Exercise details: Would you output all the lines below precisely as they stand, leaving each picture out?

Dataset entries:
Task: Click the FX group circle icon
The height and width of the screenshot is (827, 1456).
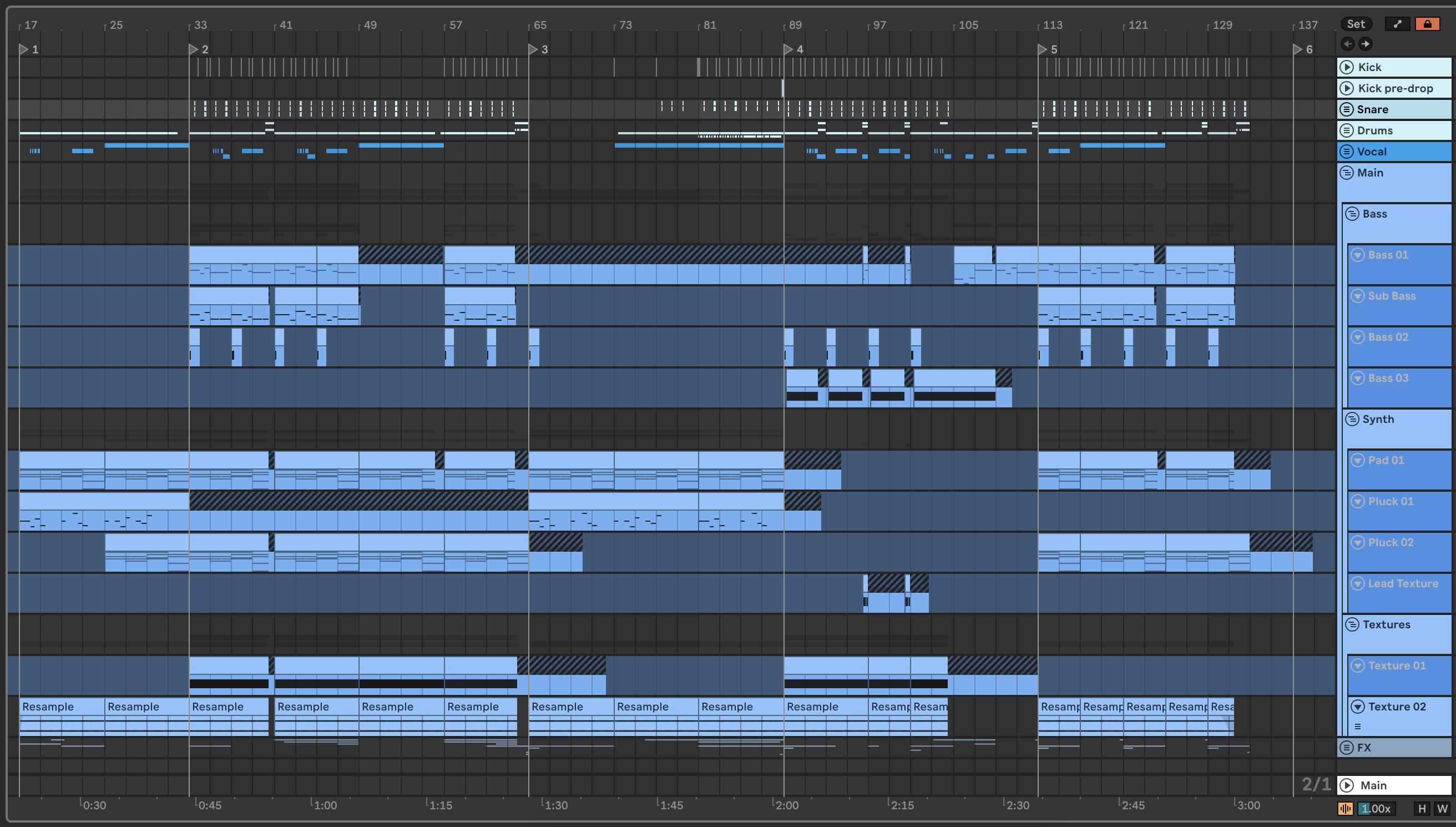Action: 1347,748
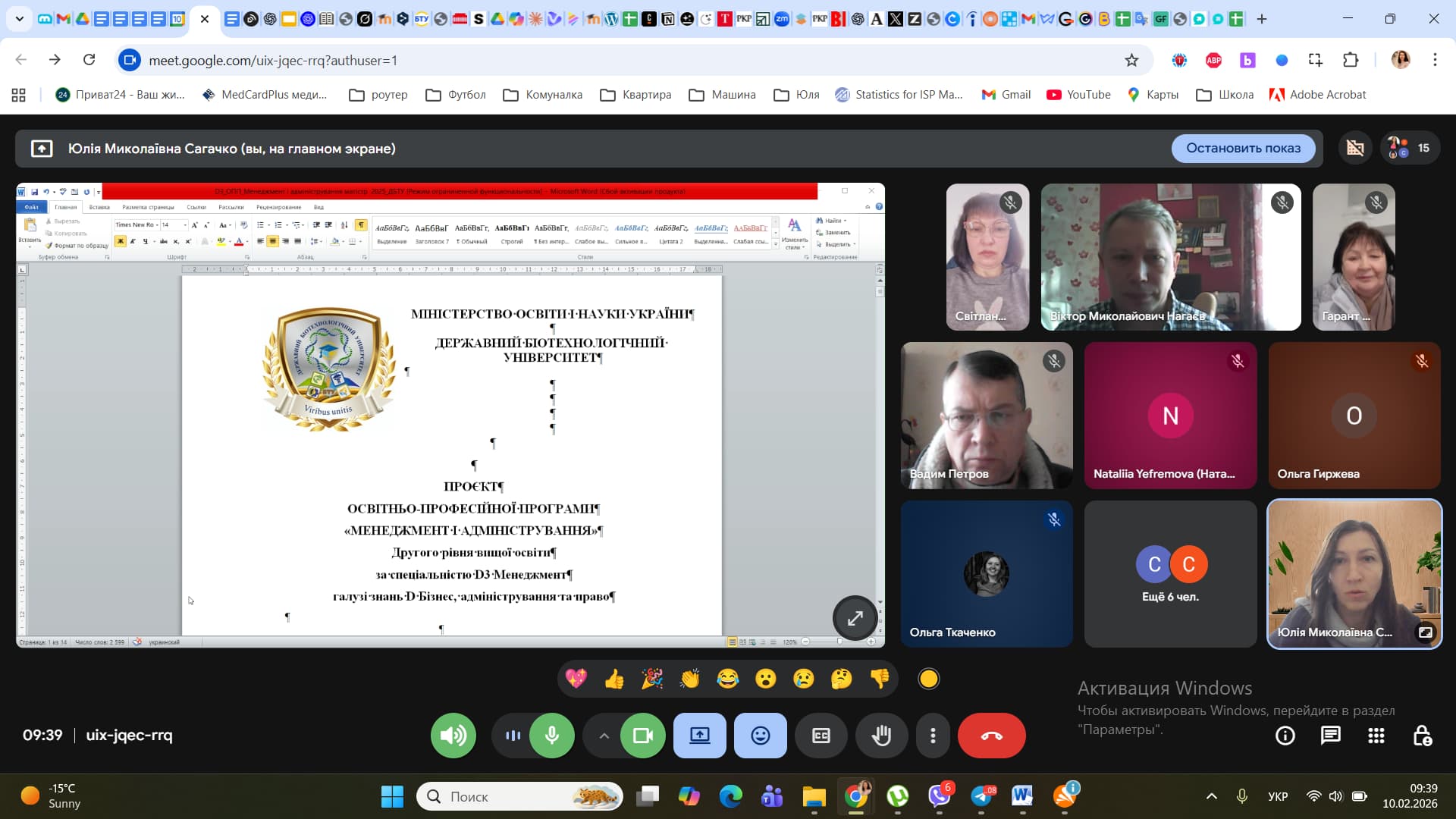
Task: Open the Школа bookmarks folder
Action: tap(1225, 95)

Answer for this exercise:
Task: Click the FX group circle icon
The height and width of the screenshot is (827, 1456).
Action: 1347,748
Task: Open the Школа bookmarks folder
Action: tap(1225, 95)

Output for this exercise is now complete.